[Source records]

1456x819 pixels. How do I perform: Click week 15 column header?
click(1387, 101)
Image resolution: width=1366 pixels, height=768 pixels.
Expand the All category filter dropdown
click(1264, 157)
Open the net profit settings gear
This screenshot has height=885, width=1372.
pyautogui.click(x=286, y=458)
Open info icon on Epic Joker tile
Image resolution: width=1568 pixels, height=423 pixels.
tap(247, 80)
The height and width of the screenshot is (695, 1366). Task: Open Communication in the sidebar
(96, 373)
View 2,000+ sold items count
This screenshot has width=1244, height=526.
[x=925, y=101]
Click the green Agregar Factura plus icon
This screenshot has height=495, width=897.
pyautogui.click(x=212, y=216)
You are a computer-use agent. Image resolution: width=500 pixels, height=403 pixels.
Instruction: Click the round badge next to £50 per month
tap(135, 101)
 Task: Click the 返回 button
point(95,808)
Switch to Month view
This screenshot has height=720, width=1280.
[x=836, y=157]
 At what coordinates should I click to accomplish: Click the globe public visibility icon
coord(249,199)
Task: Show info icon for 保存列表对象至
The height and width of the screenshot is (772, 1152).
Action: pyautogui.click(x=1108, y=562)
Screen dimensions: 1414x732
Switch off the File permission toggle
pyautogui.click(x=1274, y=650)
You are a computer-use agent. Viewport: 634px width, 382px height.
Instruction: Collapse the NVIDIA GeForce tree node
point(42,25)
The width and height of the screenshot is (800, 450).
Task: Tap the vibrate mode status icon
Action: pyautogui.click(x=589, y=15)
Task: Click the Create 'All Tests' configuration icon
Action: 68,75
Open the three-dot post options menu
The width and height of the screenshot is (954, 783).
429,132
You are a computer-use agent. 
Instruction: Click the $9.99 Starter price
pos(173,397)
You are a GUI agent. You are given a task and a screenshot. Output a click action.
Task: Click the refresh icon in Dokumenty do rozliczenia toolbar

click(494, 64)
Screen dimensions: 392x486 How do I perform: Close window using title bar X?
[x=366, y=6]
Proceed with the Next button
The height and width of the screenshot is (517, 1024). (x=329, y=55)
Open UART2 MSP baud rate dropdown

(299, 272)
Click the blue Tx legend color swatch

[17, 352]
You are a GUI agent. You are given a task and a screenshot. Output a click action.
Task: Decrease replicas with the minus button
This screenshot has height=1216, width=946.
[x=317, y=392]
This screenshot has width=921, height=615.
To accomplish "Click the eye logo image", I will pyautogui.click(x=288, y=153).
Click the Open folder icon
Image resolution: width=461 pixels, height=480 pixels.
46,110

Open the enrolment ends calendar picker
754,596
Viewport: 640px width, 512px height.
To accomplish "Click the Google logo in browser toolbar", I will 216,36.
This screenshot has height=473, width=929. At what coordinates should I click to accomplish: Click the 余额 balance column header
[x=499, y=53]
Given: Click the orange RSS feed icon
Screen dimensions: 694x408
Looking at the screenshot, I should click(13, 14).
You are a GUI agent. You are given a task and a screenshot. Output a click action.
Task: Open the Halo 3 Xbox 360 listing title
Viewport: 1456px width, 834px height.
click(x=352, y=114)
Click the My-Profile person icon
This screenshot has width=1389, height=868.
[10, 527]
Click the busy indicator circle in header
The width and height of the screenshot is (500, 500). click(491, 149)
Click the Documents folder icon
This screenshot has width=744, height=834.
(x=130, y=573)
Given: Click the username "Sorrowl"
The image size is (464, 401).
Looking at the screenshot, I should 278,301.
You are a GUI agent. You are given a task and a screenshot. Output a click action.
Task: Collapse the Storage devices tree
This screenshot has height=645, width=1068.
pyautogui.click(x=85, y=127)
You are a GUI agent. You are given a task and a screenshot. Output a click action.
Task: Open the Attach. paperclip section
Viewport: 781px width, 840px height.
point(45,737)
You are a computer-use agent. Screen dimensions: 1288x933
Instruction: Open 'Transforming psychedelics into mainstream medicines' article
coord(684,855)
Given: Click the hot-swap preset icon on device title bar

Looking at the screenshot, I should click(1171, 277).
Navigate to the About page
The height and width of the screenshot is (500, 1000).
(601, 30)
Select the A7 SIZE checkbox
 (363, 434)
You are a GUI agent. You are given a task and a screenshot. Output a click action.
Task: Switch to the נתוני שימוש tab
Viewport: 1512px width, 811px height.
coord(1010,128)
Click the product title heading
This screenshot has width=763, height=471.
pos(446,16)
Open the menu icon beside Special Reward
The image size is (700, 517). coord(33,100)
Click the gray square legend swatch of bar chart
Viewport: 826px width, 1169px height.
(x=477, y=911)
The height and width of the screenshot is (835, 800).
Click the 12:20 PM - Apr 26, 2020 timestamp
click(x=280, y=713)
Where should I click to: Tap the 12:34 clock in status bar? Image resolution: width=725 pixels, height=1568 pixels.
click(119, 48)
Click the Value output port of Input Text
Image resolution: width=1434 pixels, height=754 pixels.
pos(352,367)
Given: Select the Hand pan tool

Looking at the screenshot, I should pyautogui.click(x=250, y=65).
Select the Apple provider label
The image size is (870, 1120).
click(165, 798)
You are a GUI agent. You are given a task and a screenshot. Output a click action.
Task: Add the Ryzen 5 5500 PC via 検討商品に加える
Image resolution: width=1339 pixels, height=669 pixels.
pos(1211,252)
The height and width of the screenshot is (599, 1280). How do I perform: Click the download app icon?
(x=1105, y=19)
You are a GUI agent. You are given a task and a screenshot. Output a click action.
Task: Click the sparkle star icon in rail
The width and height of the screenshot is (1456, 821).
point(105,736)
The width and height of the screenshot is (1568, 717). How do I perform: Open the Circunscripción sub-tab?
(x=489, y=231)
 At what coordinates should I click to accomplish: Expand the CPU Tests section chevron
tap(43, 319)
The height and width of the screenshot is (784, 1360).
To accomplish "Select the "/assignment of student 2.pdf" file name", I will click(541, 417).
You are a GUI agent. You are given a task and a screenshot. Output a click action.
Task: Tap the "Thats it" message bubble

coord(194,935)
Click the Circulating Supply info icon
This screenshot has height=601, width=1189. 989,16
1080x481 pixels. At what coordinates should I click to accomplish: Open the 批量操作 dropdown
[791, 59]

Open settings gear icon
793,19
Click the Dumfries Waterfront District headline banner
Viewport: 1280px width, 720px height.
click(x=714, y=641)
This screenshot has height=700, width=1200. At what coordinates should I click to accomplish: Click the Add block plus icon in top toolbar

[/Source records]

- Task to carry out
The full listing above needs to be given again exactly.

- The completed task
1456x819 pixels. How do I perform: Click week 15 column header?
click(1387, 101)
Image resolution: width=1366 pixels, height=768 pixels.
Expand the All category filter dropdown
click(1264, 157)
Open the net profit settings gear
This screenshot has height=885, width=1372.
pyautogui.click(x=286, y=458)
Open info icon on Epic Joker tile
Image resolution: width=1568 pixels, height=423 pixels.
tap(247, 80)
The height and width of the screenshot is (695, 1366). Task: Open Communication in the sidebar
(96, 373)
View 2,000+ sold items count
This screenshot has width=1244, height=526.
[x=925, y=101]
Click the green Agregar Factura plus icon
This screenshot has height=495, width=897.
pyautogui.click(x=212, y=216)
You are a computer-use agent. Image resolution: width=500 pixels, height=403 pixels.
Instruction: Click the round badge next to £50 per month
tap(135, 101)
 Task: Click the 返回 button
point(95,808)
Switch to Month view
This screenshot has height=720, width=1280.
[x=836, y=157]
 At what coordinates should I click to accomplish: Click the globe public visibility icon
coord(249,199)
Task: Show info icon for 保存列表对象至
The height and width of the screenshot is (772, 1152).
Action: pyautogui.click(x=1108, y=562)
Screen dimensions: 1414x732
Switch off the File permission toggle
pyautogui.click(x=1274, y=650)
You are a computer-use agent. Viewport: 634px width, 382px height.
Instruction: Collapse the NVIDIA GeForce tree node
point(42,25)
The width and height of the screenshot is (800, 450).
Task: Tap the vibrate mode status icon
Action: pyautogui.click(x=589, y=15)
Task: Click the Create 'All Tests' configuration icon
Action: 68,75
Open the three-dot post options menu
The width and height of the screenshot is (954, 783).
429,132
You are a computer-use agent. 
Instruction: Click the $9.99 Starter price
pos(173,397)
You are a GUI agent. You are given a task and a screenshot. Output a click action.
Task: Click the refresh icon in Dokumenty do rozliczenia toolbar

click(494, 64)
Screen dimensions: 392x486 How do I perform: Close window using title bar X?
[x=366, y=6]
Proceed with the Next button
The height and width of the screenshot is (517, 1024). (x=329, y=55)
Open UART2 MSP baud rate dropdown

(299, 272)
Click the blue Tx legend color swatch

[17, 352]
You are a GUI agent. You are given a task and a screenshot. Output a click action.
Task: Decrease replicas with the minus button
This screenshot has height=1216, width=946.
[x=317, y=392]
This screenshot has width=921, height=615.
To accomplish "Click the eye logo image", I will pyautogui.click(x=288, y=153).
Click the Open folder icon
Image resolution: width=461 pixels, height=480 pixels.
46,110

Open the enrolment ends calendar picker
754,596
Viewport: 640px width, 512px height.
To accomplish "Click the Google logo in browser toolbar", I will 216,36.
This screenshot has height=473, width=929. At what coordinates should I click to accomplish: Click the 余额 balance column header
[x=499, y=53]
Given: Click the orange RSS feed icon
Screen dimensions: 694x408
Looking at the screenshot, I should click(13, 14).
You are a GUI agent. You are given a task and a screenshot. Output a click action.
Task: Open the Halo 3 Xbox 360 listing title
Viewport: 1456px width, 834px height.
click(x=352, y=114)
Click the My-Profile person icon
This screenshot has width=1389, height=868.
[10, 527]
Click the busy indicator circle in header
The width and height of the screenshot is (500, 500). click(491, 149)
Click the Documents folder icon
This screenshot has width=744, height=834.
(x=130, y=573)
Given: Click the username "Sorrowl"
The image size is (464, 401).
Looking at the screenshot, I should 278,301.
You are a GUI agent. You are given a task and a screenshot. Output a click action.
Task: Collapse the Storage devices tree
This screenshot has height=645, width=1068.
pyautogui.click(x=85, y=127)
You are a GUI agent. You are given a task and a screenshot. Output a click action.
Task: Open the Attach. paperclip section
Viewport: 781px width, 840px height.
point(45,737)
You are a computer-use agent. Screen dimensions: 1288x933
Instruction: Open 'Transforming psychedelics into mainstream medicines' article
coord(684,855)
Given: Click the hot-swap preset icon on device title bar

Looking at the screenshot, I should click(1171, 277).
Navigate to the About page
The height and width of the screenshot is (500, 1000).
(601, 30)
Select the A7 SIZE checkbox
 (363, 434)
You are a GUI agent. You are given a task and a screenshot. Output a click action.
Task: Switch to the נתוני שימוש tab
Viewport: 1512px width, 811px height.
coord(1010,128)
Click the product title heading
This screenshot has width=763, height=471.
pos(446,16)
Open the menu icon beside Special Reward
The image size is (700, 517). coord(33,100)
Click the gray square legend swatch of bar chart
Viewport: 826px width, 1169px height.
(x=477, y=911)
The height and width of the screenshot is (835, 800).
Click the 12:20 PM - Apr 26, 2020 timestamp
click(x=280, y=713)
Where should I click to: Tap the 12:34 clock in status bar? Image resolution: width=725 pixels, height=1568 pixels.
click(119, 48)
Click the Value output port of Input Text
Image resolution: width=1434 pixels, height=754 pixels.
pos(352,367)
Given: Select the Hand pan tool

Looking at the screenshot, I should pyautogui.click(x=250, y=65).
Select the Apple provider label
The image size is (870, 1120).
click(165, 798)
You are a GUI agent. You are given a task and a screenshot. Output a click action.
Task: Add the Ryzen 5 5500 PC via 検討商品に加える
Image resolution: width=1339 pixels, height=669 pixels.
pos(1211,252)
The height and width of the screenshot is (599, 1280). How do I perform: Click the download app icon?
(x=1105, y=19)
You are a GUI agent. You are given a task and a screenshot. Output a click action.
Task: Click the sparkle star icon in rail
The width and height of the screenshot is (1456, 821).
point(105,736)
The width and height of the screenshot is (1568, 717). How do I perform: Open the Circunscripción sub-tab?
(x=489, y=231)
 At what coordinates should I click to accomplish: Expand the CPU Tests section chevron
tap(43, 319)
The height and width of the screenshot is (784, 1360).
To accomplish "Select the "/assignment of student 2.pdf" file name", I will click(541, 417).
You are a GUI agent. You are given a task and a screenshot. Output a click action.
Task: Tap the "Thats it" message bubble

coord(194,935)
Click the Circulating Supply info icon
This screenshot has height=601, width=1189. 989,16
1080x481 pixels. At what coordinates should I click to accomplish: Open the 批量操作 dropdown
[791, 59]

Open settings gear icon
793,19
Click the Dumfries Waterfront District headline banner
Viewport: 1280px width, 720px height.
click(x=714, y=641)
This screenshot has height=700, width=1200. At what coordinates should I click to accomplish: Click the Add block plus icon in top toolbar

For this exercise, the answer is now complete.